*** SOURCE PASSAGE

To which let me now add, what if God foresaw, that if force, of any kind or degree whatsoever, were allowed in behalf of truth, it would be used by erring, passionate, prejudiced men, to the restraint and ruin of truth, -as constant experience in all ages has shown,and therefore commanded that the tares should be suf. fered to grow with the wheat, till the harvest, when the infallible Judge shall sever them? That parable of our Saviour's plainly tells us, if force were once permitted, even in favour of the true religion, what mischief it was like to do in the misapplication of it, by forward, busy, mistaken men, and therefore he wholly forbid it; and yet, I hope, this does not take away civil government out of the world.

To my demanding, “What if there be other means?" and saying, “ Then yours ceases to be necessary upon that account, that there is no other means left ; for the grace of God is another means :" you answer, That “though the grace of God is another means, yet it is none of the means of which you were speaking in the place I refer to; which any one, who reads that paragraph, will find to be only human means. In that place you were endeavouring to prove force necessary to bring men to the true religion, as appears; and there having dilated for four or five pages together upon the “carelessness, prejudices, passions, lusts, impressions of education, worldly respects,” and other

the like causes, which you think mislead and keep men from the true religion; you at last conclude force necessary to bring men to it, because admonitions and entreaties not prevailing, there is no other means left. To this, grace being instanced in as another means, you tell us here you mean no other human means left. So that, to prove force necessary, you must prove that God would have other human means used besides praying, preaching, persuasion, and instruction; and for this, you will need to bring a plain direction from revelation for your moderate punishments; unless you will pretend to know, by your own natural wisdom, what means God has made necessary; without which, those whom he hath foreknown and predestinated, and will in his good time call, Romans viii. 29, by such means as he thinks fit, according to his purpose, cannot be brought into the way of salvation. Perhaps you have some warrant we know not of, to enter thus boldly into the counsel of God; without which, in another man, a modest Christian would be apt to think it presumption.

******

Write out the passage above on force and true religion from "To which let" to "of the world.".

*** MATERIAL PROVIDED

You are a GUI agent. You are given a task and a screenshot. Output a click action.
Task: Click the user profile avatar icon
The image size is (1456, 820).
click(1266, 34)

******

» **REPLY**:
To which let me now add, what if God foresaw, that if force, of any kind or degree whatsoever, were allowed in behalf of truth, it would be used by erring, passionate, prejudiced men, to the restraint and ruin of truth, -as constant experience in all ages has shown,and therefore commanded that the tares should be suf. fered to grow with the wheat, till the harvest, when the infallible Judge shall sever them? That parable of our Saviour's plainly tells us, if force were once permitted, even in favour of the true religion, what mischief it was like to do in the misapplication of it, by forward, busy, mistaken men, and therefore he wholly forbid it; and yet, I hope, this does not take away civil government out of the world.